The Attempt at a Solution

I tried a base case, but now I feel like this should be e^x, because the rest of the terms will drop out? Please Help I don't really know where to start...

 

[LCKurtz]

Homework Statement

let f[k]=1/k!, then let fsub2[k]=f[k] convoluted with f[k]
what is a simple formula for fsubm[k]?

Homework Equations

f[k] convoluted with f[k] = summation from negative infinity to infinity of 1/m! * 1/(n-m)!

The Attempt at a Solution

I tried a base case, but now I feel like this should be e^x, because the rest of the terms will drop out? Please Help I don't really know where to start...

You don't have any x in your sequence. Do you know the relation between convolution of sequences and power series? This problem can be done using that, if you know it, or it can be worked directly. But I think you want to write the convolution more carefully. Your sequence f is only defined for k = 0,1,2... and the convolution of f with itself would be$$
f\star f = g \hbox{ where }g(n)=\sum_{k=0}^n f(k)f(n-k)$$If you write out $g(n)$ for your particular function, you might be surprised and recognize it from somewhere.

 

[corey2014]

no I don't know it, or maybe I just don't recognize it... When i broke it down I got 1/n!+1/(n+1)!+...+1/(n+1)!+1/n!

 

[LCKurtz]

You don't have any x in your sequence. Do you know the relation between convolution of sequences and power series? This problem can be done using that, if you know it, or it can be worked directly. But I think you want to write the convolution more carefully. Your sequence f is only defined for k = 0,1,2... and the convolution of f with itself would be$$
f\star f = g \hbox{ where }g(n)=\sum_{k=0}^n f(k)f(n-k)$$If you write out $g(n)$ for your particular function, you might be surprised and recognize it from somewhere.

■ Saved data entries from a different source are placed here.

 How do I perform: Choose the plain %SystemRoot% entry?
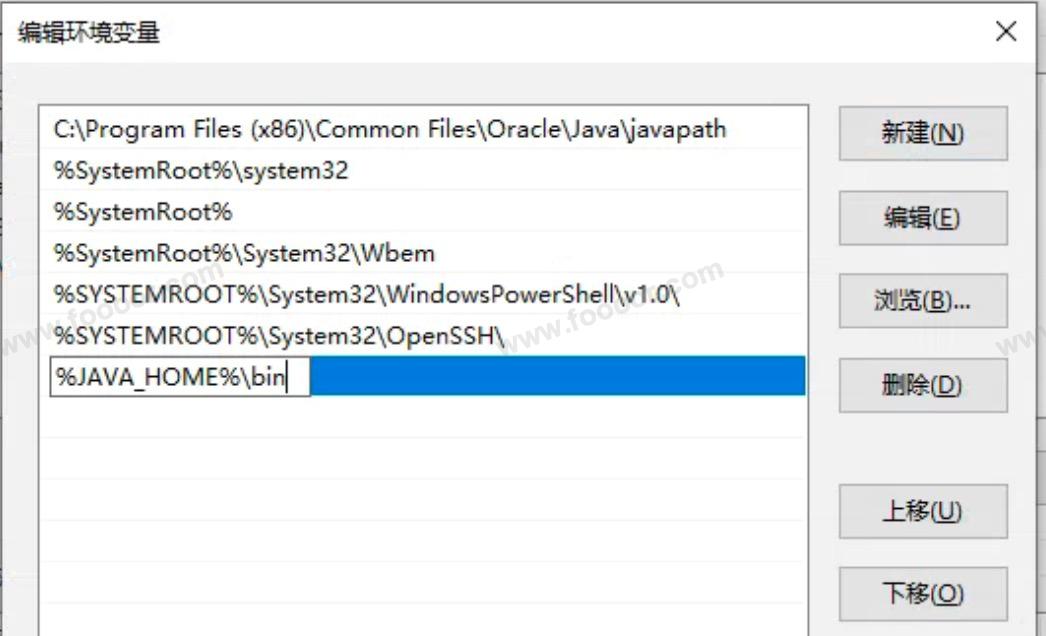click(x=143, y=212)
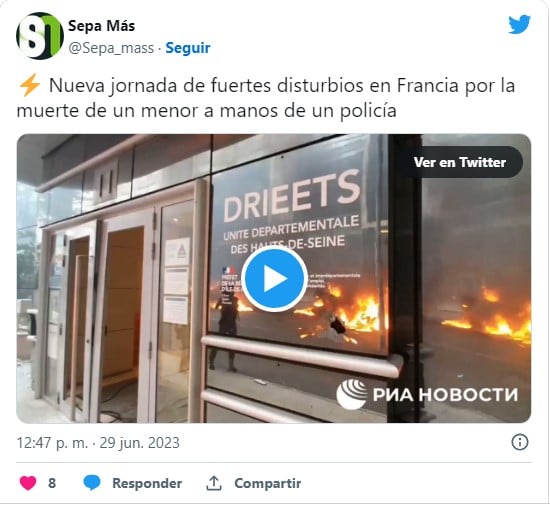Viewport: 550px width, 506px height.
Task: Click the like count of 8
Action: coord(52,483)
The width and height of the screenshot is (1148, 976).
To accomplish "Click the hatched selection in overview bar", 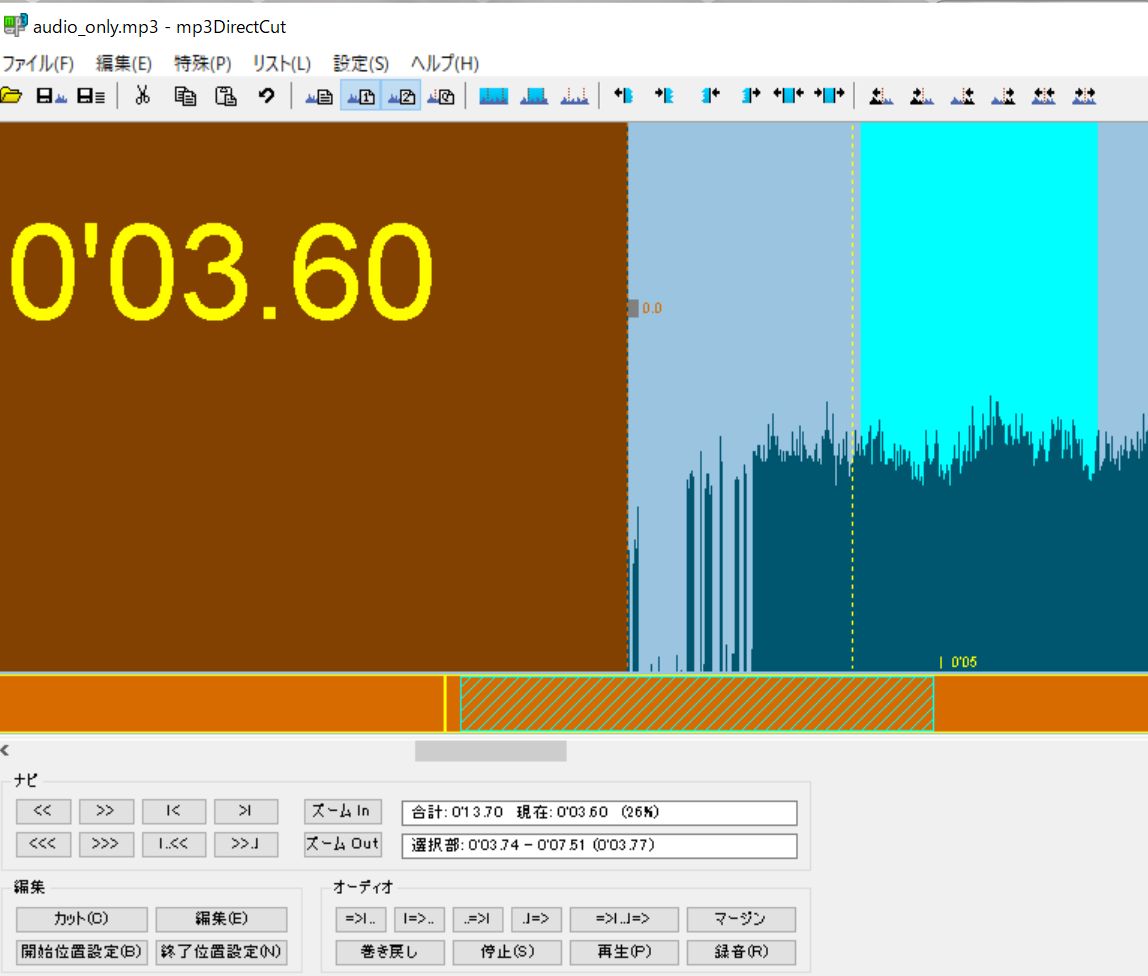I will coord(696,704).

no I don't know it, or maybe I just don't recognize it... When i broke it down I got 1/n!+1/(n+1)!+...+1/(n+1)!+1/n!

Each term in the sum for $g(n)$ would have two factorials, one for $f(k)$ and one for $f(n-k)$ wouldn't it? Substitute your formulas for $f$ directly in the sum for $g(n)$ and leave the summation sign in. What do you get? See if you can find any connection to binomial expansions.